:: Problem to solve ::
Transcribe all records exactly.

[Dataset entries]
= = = = =

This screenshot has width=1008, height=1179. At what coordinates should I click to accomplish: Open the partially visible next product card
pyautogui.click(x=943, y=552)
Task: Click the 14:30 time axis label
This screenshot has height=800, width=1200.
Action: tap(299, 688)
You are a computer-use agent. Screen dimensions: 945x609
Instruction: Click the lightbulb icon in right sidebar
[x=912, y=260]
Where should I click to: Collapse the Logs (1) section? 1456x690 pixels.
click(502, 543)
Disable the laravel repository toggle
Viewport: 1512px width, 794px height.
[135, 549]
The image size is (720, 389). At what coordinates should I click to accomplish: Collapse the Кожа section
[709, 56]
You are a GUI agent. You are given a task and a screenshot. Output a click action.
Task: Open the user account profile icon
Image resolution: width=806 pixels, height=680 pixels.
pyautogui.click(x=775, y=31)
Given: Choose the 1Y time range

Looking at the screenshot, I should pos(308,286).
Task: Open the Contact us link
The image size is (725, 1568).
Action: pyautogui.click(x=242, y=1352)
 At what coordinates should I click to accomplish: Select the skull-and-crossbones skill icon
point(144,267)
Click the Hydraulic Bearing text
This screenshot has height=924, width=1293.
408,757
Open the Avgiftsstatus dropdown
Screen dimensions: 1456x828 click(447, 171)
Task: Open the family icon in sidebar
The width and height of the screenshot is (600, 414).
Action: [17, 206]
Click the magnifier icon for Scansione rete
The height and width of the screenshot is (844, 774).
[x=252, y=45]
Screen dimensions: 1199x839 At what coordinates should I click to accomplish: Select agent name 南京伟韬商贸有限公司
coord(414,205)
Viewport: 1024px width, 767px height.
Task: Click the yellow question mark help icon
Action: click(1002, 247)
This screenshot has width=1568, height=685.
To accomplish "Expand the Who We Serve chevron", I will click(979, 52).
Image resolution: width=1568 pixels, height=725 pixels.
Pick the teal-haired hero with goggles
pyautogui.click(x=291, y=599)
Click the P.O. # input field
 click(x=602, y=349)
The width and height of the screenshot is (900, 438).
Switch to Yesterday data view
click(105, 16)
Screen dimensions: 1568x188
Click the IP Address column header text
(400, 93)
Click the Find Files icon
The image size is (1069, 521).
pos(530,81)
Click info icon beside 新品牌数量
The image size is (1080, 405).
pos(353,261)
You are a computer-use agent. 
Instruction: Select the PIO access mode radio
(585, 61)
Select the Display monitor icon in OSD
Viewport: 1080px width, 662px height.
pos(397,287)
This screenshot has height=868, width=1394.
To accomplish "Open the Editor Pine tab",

= = = = =

:: Answer to the exercise ::
This screenshot has width=1008, height=1179. At what coordinates should I click to accomplish: Open the partially visible next product card
pyautogui.click(x=943, y=552)
Task: Click the 14:30 time axis label
This screenshot has height=800, width=1200.
Action: tap(299, 688)
You are a computer-use agent. Screen dimensions: 945x609
Instruction: Click the lightbulb icon in right sidebar
[x=912, y=260]
Where should I click to: Collapse the Logs (1) section? 1456x690 pixels.
click(502, 543)
Disable the laravel repository toggle
Viewport: 1512px width, 794px height.
[135, 549]
The image size is (720, 389). At what coordinates should I click to accomplish: Collapse the Кожа section
[709, 56]
You are a GUI agent. You are given a task and a screenshot. Output a click action.
Task: Open the user account profile icon
Image resolution: width=806 pixels, height=680 pixels.
pyautogui.click(x=775, y=31)
Given: Choose the 1Y time range

Looking at the screenshot, I should pos(308,286).
Task: Open the Contact us link
The image size is (725, 1568).
Action: pyautogui.click(x=242, y=1352)
 At what coordinates should I click to accomplish: Select the skull-and-crossbones skill icon
point(144,267)
Click the Hydraulic Bearing text
This screenshot has height=924, width=1293.
408,757
Open the Avgiftsstatus dropdown
Screen dimensions: 1456x828 click(447, 171)
Task: Open the family icon in sidebar
The width and height of the screenshot is (600, 414).
Action: [17, 206]
Click the magnifier icon for Scansione rete
The height and width of the screenshot is (844, 774).
[x=252, y=45]
Screen dimensions: 1199x839 At what coordinates should I click to accomplish: Select agent name 南京伟韬商贸有限公司
coord(414,205)
Viewport: 1024px width, 767px height.
Task: Click the yellow question mark help icon
Action: click(1002, 247)
This screenshot has width=1568, height=685.
To accomplish "Expand the Who We Serve chevron", I will click(979, 52).
Image resolution: width=1568 pixels, height=725 pixels.
Pick the teal-haired hero with goggles
pyautogui.click(x=291, y=599)
Click the P.O. # input field
 click(x=602, y=349)
The width and height of the screenshot is (900, 438).
Switch to Yesterday data view
click(105, 16)
Screen dimensions: 1568x188
Click the IP Address column header text
(400, 93)
Click the Find Files icon
The image size is (1069, 521).
pos(530,81)
Click info icon beside 新品牌数量
The image size is (1080, 405).
pos(353,261)
You are a computer-use agent. 
Instruction: Select the PIO access mode radio
(585, 61)
Select the Display monitor icon in OSD
Viewport: 1080px width, 662px height.
pos(397,287)
This screenshot has height=868, width=1394.
To accomplish "Open the Editor Pine tab",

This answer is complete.